Later, my father recalls, he came to see the connection – more or less coincidental, he always felt – between these activities and the imminence of war: "Meanwhile, August of 1914 was not far off and a holiday with his Scout Troop an often anticipated treat to come.


"However, he soon discovered that Scouts were not alone in camping out on the edge of London. Walking by himself one Sunday, Tommy came to a wide open space beside one of the main routes from London to the North[1] and he saw with great excitement that this usually uninspiring area had become a town of tents; soldiers with rifles on their shoulders, men filling bowls with water from tanks on wheels, then holding the bowls for one another to help with shaving and washing. They emptied the used water into a large hole dug for waste disposal.

"Tommy watched it all, for an hour or more. In another area, men were cooking a meal in large containers heated by open fires in shallow trenches. They fried bacon, boiled water for tea. When the bugle sounded, the soldiers lined up in orderly fashion until the cooks forked and ladled good helpings of bacon and tea into their mess tins (the lid, with a folding handle, held solid foods or acted as a frying pan, the larger bottom part contained all liquids). Soon afterwards, the clatter of eating changed to the noises of an army striking camp, taking down tents and packing them and generally getting ready for departure, their work accompanied by much banter and laughter…

"Scouting, Tommy realised, had taught him a good deal that would be useful to a soldier. He could help erect a tent, use a rifle, and communicate efficiently by semaphore or Morse code or a simple field telegraph. As a Patrol Leader, he had acquired the ability to stand up in front of a group of lads and give brief orders.

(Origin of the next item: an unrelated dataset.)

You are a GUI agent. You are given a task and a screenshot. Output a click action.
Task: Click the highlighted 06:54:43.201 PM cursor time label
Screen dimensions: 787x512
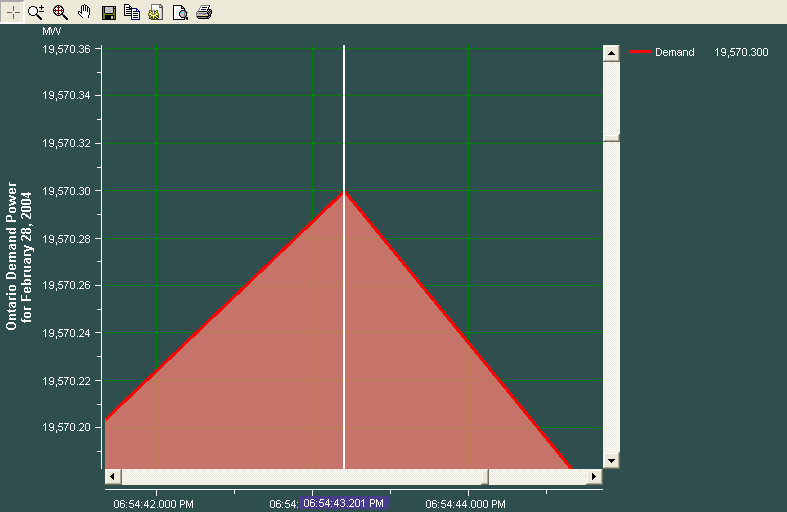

"If any of these things might appear to have been intended to prepare youngsters for military service this was certainly not the intention behind Mr Frusher’s work. As a practising Christian, at heart a pacifist, he never said anything to Scout meetings about the war scare and the training had nothing of a military character to it — no yelling of orders or foot-stamping drill. Saluting, with three fingers raised and thumb and little finger touching, served as a frequent reminder of the three promises a Scout made when joining the movement.

"Tommy, while savouring the excitement and deep interest he felt when observing the soldiers’ encampment, felt no desire to join them. As far as he knew, drummer boy was the only Army job he might be eligible for."